Взаимодействие с базой данных#
Объектные запросы#
Кроссплатформенные запросы, которые выполняются на уровне объектов класса. При выполнении запроса идет обращение к базе данных, если по классу не настроено кэширование запросов.
Пример запроса
new OQuery(Bs_GoodsAta.Type) {
where(t.sSystemName === spMnemoCode)
}
OQuery предоставляет подмножество JPQL
и используется для выбора данных по классу объектный кэш.
Методы#
where
Условие запроса.orderBy
Выражение для сортировки результатаbatchAll
Массовая загрузка объектов. Возвращает строки с прогруженными записями всех коллекций этого класса.batchIn
Выполнение запроса с указанным перечнем коллекций, в которых требуется прогрузить данные.forUpdate
Выполнение запроса с блокированием вернувшихся записейforUpdateNoWait
Выполнение запроса с блокирование вернувшихся записей, без ожидания разблокирования, если записи уже заблокированы другой сессией.tryCacheQueryResults
Попытаться закешировать результат запроса. Смотри пункт «Кеширование»unique
Говорит, что запрос возвращает одну уникальную запись. Позволяет использовать cache-index’ы, указанные в orm класса
Объектный запрос c помощью выражений EclipseLink#
Функционал, расширяющий использование объектных
запросов. который позволяет запрашивать данные из неизвестных
классов (когда заранее неизвестен тип Ata).
Класс:ru.bitec.app.gtk.eclipse.query.ElExpOQuery
Пример:
new ElExpOQuery(api).forWhere(
_.get("sSystemName").equal("test".ns.get)
).addOrdering(
_.get("sCaption")
)
смотри примеры использования: ru.bitec.app.btk.ElExpOQueryTest
Объектный запрос большого списка#
in.ru.bitec.app.btk.Btk_QueryPkg#largeInQuery
смотри примеры использования: ru.bitec.app.btk.Btk_QueryPkgTest
Кеширование объектных запросов#
Кеширование запросов работает только для классов с разделяемым режимом
кеширования(Shared).
Кэширование по полю#
Кеширование через cache-index’ы указанные в orm классе.

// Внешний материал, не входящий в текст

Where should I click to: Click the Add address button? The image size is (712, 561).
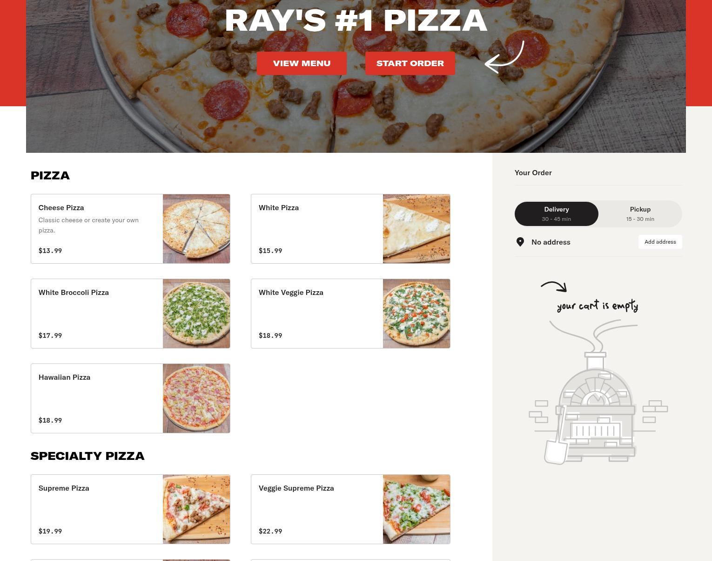(x=660, y=242)
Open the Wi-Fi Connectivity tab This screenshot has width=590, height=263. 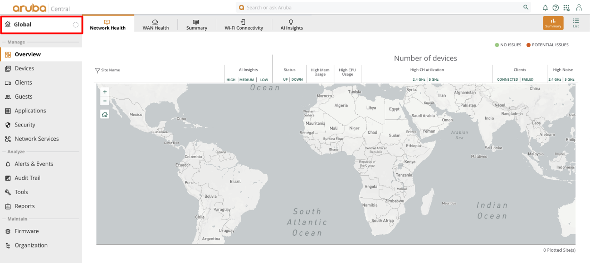click(244, 25)
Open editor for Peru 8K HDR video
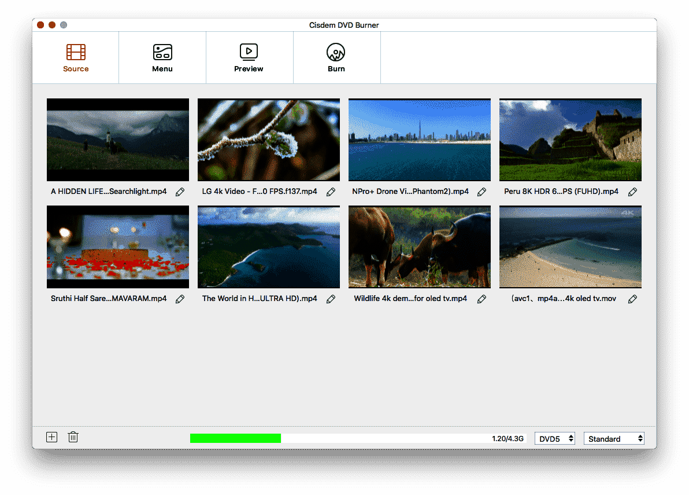The width and height of the screenshot is (689, 495). (632, 192)
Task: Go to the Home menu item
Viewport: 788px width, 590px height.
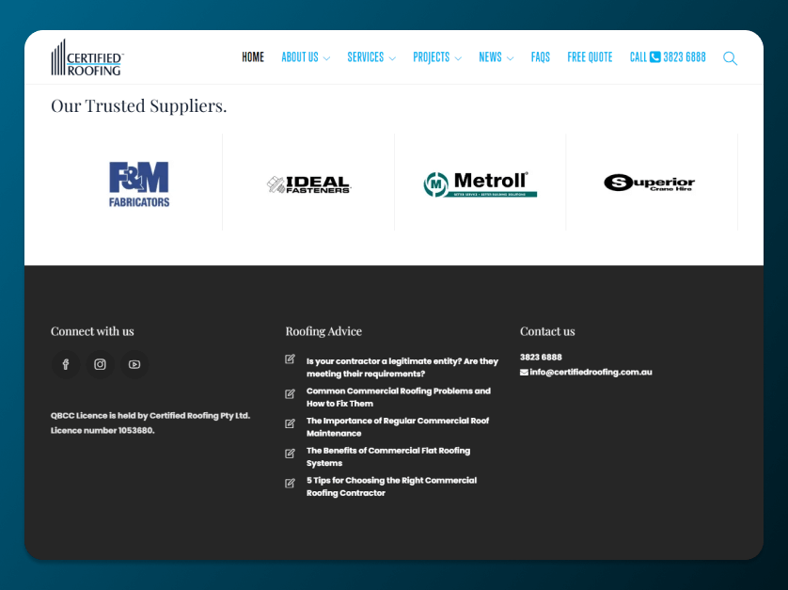Action: coord(253,57)

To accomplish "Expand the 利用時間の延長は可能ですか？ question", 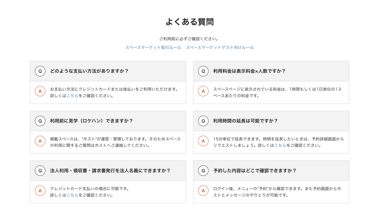I will (x=271, y=121).
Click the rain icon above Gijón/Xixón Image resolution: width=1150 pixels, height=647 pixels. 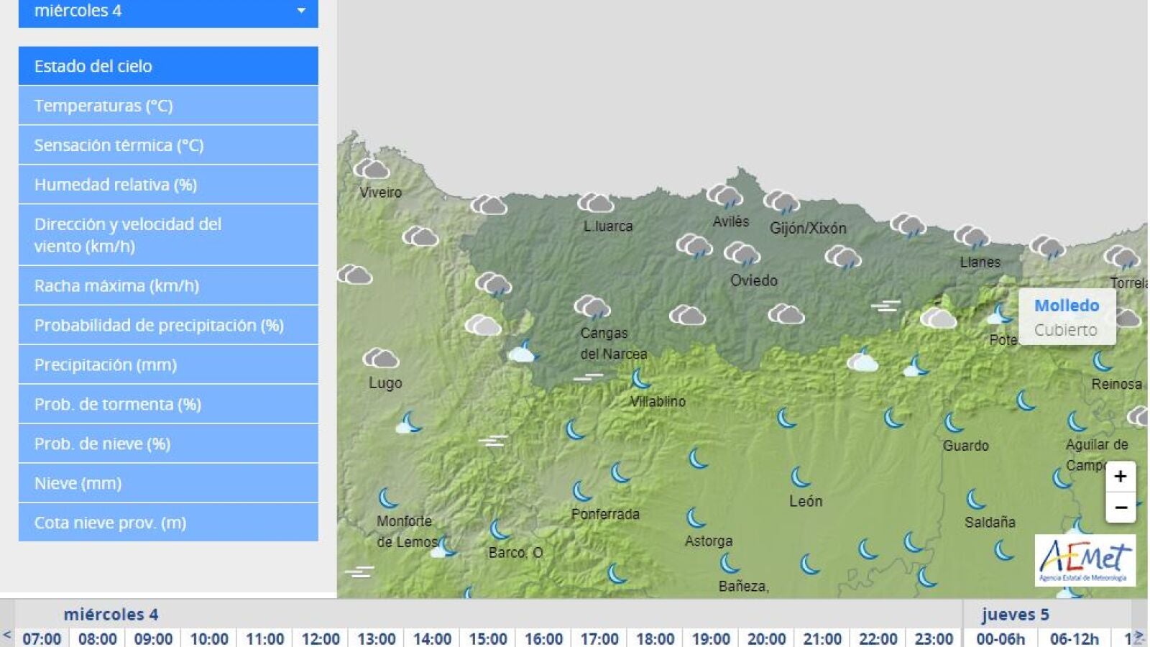click(781, 202)
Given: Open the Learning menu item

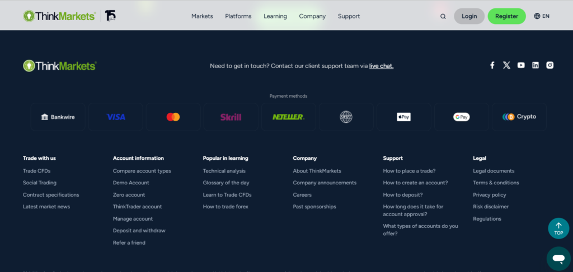Looking at the screenshot, I should point(275,16).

Такой запрос
возвращает одну строку и дополняется командой unique().
Например для атрибутов мнемокода класса в orm формируется запись:
<cache-index>
<column-name>SSYSTEMNAME</column-name>
</cache-index>
Запрос выглядит следующим образом:
new OQuery(entityAta.Type) {
unique()
where(t.sSystemName*=== spMnemoCode)
}
Кэширование объектных запросов#
Кэширование объектных запросов возможно по требованию, в случае, если класс настроен для сохранения в разделяемом кэше.
Чтобы включить кэширование запроса, добавьте в запрос опцию tryCacheQueryResults().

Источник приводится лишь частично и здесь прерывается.